According to research, the impact that fine particle pollution has on cardiovascular disease can be mitigated with vitamin B supplements. Healthy non-smokers taking vitamin B supplements almost reversed all negative effects on the immune and cardiovascular systems, reducing the effects of air pollution on heart rate by 150%, total white blood count by 139%, and lymphocyte count by 106%.
The study evaluated if the physiologic and biologic responses to the exposure of ambient air pollution were changed when taking vitamin B supplements. Approximately 3.7 million premature deaths worldwide are attributed to ambient fine particulate pollution every year, mostly through severe effects on the cardiovascular system. Population level data indicates that the most frequent trigger for a heart attack is particulate matter pollution.

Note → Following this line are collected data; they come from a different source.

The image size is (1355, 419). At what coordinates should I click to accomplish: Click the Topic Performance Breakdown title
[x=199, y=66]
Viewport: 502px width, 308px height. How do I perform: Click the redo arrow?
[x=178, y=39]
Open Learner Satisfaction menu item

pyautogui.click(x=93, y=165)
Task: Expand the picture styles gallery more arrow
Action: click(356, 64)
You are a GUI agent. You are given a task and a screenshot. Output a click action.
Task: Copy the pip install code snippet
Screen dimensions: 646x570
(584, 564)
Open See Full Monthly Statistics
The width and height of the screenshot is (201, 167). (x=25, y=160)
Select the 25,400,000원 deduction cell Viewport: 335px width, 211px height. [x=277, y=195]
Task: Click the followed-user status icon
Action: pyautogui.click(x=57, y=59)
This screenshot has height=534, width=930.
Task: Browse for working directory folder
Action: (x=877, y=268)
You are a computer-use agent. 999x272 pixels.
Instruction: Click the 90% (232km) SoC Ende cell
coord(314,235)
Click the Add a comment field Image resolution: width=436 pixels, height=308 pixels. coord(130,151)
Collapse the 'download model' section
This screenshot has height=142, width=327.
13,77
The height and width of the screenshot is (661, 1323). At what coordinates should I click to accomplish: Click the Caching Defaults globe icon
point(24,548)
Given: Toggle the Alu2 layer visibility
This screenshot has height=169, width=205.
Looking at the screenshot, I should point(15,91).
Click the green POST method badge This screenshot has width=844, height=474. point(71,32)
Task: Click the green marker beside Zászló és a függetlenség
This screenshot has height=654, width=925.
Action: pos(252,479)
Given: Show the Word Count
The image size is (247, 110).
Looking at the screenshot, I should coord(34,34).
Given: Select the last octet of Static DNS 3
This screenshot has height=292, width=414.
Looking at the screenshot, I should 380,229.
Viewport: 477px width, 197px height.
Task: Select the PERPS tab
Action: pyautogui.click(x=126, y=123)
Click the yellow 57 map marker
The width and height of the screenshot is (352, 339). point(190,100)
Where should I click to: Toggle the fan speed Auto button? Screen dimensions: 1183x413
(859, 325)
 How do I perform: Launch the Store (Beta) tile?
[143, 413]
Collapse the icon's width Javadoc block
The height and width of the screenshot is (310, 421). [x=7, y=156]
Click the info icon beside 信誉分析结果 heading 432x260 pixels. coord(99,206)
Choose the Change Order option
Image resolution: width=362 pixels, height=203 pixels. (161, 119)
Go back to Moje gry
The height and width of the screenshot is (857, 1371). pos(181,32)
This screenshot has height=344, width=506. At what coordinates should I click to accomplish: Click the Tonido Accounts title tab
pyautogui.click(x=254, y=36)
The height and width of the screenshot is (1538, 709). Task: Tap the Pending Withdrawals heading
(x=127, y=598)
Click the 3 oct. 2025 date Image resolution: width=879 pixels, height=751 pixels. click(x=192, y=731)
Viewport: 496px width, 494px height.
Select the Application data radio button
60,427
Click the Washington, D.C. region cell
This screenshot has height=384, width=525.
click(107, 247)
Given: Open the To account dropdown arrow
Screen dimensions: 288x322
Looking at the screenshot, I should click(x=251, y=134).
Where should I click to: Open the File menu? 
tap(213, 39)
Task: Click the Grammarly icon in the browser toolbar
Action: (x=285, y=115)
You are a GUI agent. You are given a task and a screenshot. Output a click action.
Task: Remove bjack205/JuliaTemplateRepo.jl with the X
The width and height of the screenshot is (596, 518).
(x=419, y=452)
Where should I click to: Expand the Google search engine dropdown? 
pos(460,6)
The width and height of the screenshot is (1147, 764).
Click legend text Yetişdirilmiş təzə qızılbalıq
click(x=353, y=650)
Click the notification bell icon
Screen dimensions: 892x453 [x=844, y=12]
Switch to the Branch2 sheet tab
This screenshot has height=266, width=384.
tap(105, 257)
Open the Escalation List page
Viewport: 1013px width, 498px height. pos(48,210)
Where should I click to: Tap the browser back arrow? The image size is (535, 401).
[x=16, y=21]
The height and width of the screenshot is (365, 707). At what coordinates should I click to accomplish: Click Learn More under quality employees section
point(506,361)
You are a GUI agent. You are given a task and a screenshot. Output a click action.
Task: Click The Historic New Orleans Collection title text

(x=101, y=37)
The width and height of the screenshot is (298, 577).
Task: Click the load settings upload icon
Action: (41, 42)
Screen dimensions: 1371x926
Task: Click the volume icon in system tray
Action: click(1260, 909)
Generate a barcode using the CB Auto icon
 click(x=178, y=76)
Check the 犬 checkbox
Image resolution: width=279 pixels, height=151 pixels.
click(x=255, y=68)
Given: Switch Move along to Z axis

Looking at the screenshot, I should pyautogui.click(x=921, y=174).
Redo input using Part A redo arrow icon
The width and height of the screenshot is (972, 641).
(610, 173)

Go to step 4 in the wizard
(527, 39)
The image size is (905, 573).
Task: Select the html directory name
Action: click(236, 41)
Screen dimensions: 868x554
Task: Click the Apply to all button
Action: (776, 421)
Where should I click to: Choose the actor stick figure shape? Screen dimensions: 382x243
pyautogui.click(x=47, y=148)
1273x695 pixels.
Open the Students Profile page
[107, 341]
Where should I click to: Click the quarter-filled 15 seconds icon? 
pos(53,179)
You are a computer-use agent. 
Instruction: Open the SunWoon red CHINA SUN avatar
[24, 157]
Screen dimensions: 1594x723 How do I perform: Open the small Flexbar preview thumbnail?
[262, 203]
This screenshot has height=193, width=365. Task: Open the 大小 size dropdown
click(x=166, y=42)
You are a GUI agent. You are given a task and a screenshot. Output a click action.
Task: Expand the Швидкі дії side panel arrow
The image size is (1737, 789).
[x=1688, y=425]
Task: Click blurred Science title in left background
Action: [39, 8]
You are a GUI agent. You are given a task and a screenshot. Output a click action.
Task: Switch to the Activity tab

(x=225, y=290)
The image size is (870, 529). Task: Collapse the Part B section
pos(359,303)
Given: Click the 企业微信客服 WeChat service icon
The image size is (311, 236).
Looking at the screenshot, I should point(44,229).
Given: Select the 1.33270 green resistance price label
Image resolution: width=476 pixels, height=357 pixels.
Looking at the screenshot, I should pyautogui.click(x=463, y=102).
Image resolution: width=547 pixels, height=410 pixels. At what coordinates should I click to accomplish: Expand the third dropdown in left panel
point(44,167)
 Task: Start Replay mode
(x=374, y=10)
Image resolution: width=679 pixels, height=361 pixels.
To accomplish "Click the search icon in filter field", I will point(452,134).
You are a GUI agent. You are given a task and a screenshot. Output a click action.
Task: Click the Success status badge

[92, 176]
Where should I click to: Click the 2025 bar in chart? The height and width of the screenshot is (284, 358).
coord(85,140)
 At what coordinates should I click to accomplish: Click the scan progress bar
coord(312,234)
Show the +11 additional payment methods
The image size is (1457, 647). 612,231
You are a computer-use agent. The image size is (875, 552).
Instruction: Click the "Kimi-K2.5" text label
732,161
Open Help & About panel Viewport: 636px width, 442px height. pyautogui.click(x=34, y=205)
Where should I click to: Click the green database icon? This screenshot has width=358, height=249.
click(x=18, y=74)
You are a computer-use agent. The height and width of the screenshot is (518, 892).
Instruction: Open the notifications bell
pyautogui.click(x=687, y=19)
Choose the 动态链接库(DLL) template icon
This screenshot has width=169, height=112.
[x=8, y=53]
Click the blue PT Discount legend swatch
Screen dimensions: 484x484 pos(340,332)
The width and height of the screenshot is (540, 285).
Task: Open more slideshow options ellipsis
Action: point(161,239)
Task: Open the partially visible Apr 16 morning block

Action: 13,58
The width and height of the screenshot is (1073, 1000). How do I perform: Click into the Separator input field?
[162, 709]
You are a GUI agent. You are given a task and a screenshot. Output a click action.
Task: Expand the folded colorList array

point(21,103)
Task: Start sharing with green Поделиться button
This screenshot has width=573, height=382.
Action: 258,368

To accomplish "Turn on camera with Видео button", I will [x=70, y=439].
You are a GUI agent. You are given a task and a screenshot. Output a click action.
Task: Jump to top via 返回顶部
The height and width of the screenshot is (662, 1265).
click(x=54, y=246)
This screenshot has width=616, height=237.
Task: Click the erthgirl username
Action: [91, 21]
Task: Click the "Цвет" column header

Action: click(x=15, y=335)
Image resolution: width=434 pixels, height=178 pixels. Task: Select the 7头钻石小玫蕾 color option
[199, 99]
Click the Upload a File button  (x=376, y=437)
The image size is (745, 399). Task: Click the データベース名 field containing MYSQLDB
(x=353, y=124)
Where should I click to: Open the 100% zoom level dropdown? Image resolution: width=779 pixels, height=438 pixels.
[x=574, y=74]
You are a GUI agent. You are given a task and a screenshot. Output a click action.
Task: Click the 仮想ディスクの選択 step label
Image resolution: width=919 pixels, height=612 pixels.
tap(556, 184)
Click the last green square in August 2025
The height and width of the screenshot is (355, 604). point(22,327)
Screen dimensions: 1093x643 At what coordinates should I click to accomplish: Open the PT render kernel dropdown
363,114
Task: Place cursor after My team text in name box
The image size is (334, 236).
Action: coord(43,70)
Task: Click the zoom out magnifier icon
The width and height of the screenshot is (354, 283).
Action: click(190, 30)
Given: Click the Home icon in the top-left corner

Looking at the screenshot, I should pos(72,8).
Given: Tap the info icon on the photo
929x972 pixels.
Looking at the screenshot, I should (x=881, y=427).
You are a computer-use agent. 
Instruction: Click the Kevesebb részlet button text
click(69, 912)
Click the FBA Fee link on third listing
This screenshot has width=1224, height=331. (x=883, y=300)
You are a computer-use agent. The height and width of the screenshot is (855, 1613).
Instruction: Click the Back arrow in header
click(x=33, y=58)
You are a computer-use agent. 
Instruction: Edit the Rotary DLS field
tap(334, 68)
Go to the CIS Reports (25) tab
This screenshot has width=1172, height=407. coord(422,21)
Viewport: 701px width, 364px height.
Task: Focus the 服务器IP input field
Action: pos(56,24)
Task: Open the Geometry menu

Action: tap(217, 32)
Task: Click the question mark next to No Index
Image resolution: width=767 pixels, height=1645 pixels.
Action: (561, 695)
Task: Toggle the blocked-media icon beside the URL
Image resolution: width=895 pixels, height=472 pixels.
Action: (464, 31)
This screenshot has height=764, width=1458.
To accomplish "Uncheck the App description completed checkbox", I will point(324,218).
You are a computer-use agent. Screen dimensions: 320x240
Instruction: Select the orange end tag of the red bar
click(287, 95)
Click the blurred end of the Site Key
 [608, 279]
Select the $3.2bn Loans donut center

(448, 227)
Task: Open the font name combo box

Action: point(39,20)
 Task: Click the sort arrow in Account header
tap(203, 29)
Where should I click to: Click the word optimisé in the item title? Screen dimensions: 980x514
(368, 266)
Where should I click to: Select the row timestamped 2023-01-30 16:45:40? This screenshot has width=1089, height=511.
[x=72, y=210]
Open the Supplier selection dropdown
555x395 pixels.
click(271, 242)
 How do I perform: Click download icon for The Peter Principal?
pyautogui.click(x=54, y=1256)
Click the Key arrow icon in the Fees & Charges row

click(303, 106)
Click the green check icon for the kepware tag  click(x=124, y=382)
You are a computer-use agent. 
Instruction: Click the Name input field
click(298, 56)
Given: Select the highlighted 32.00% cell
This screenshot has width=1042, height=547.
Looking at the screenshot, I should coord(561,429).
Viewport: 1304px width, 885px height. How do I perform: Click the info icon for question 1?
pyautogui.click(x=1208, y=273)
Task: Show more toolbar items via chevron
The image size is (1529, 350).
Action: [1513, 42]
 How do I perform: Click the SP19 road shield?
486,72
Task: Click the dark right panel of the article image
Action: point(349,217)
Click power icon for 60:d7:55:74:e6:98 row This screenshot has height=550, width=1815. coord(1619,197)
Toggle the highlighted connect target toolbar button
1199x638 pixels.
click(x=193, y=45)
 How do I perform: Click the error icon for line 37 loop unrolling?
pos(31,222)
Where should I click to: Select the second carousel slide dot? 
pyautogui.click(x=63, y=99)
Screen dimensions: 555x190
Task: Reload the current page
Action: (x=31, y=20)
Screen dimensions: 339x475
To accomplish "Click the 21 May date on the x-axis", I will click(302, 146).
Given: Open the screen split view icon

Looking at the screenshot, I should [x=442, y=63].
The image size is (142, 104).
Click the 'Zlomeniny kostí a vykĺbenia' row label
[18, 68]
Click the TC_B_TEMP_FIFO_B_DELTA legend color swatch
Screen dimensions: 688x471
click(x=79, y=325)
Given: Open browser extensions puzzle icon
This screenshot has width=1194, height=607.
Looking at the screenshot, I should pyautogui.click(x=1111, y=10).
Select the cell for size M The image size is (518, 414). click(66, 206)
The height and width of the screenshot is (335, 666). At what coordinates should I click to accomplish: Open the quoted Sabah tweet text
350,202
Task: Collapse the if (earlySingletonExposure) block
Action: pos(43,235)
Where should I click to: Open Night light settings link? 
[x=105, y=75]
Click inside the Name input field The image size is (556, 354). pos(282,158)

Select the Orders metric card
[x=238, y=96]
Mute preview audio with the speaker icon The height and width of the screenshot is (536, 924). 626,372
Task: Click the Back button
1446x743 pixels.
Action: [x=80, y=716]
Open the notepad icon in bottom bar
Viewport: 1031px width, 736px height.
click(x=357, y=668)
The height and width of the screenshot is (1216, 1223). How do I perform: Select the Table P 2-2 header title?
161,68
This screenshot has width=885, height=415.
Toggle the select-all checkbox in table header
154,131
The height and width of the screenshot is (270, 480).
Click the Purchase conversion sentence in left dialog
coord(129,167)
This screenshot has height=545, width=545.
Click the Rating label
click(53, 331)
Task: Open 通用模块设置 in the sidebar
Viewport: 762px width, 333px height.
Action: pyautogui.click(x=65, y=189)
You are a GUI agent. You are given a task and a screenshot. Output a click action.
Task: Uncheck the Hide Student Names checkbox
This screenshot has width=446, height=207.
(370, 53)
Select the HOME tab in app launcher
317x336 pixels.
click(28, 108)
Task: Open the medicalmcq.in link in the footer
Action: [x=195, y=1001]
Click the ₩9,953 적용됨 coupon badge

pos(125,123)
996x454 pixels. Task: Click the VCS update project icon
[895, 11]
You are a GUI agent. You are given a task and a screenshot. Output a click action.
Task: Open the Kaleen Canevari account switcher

One of the most common air pollutants is ambient particle matter (PM2.5) pollution, which has an adverse impact on the immune system and cardiac function. The study presents evidence that vitamin B supplementation can lessen the severe effects that PM2.5 has on inflammatory markers and cardiac dysfunction. PM2.5 particles are a mixture of extremely fine liquid droplets and solids in the air which are just 2.5 microns wide. The tiny size makes it more harmful to health as they are harder to prevent from getting into the body.
Ten healthy, non-smoking volunteers between the ages of 18 and 60 years were recruited for the study. None of the participants were taking any kind of vitamin B supplements or other medications. All individuals received a placebo for 4 weeks prior to a 2-hour experiment exposing them to concentrated ambient PM2.5, after which they were given vitamin B supplements for 4 weeks before the following 2-hour experiment exposing them to PM2.5. For baseline data provision, a particle-free 2-hour exposure was included. The experiments exposing them to PM2.5 were carried out at the same time of day and adjusted for humidity, temperature and season.
The results demonstrated that 2 hours of exposure to concentrated ambient PM2.5 significantly impacted heart rate and white blood counts. It was also shown that these effects are almost reversed with 4 weeks of vitamin B supplementation.
Because healthy adults living in lightly polluted urban environments were studied, the results might not be generalizable to populations that are at high risk for cardiovascular effects as a result of pollution, such as older adults, children, individuals who have pre-existing cardiovascular disease, and those living in heavily polluted areas.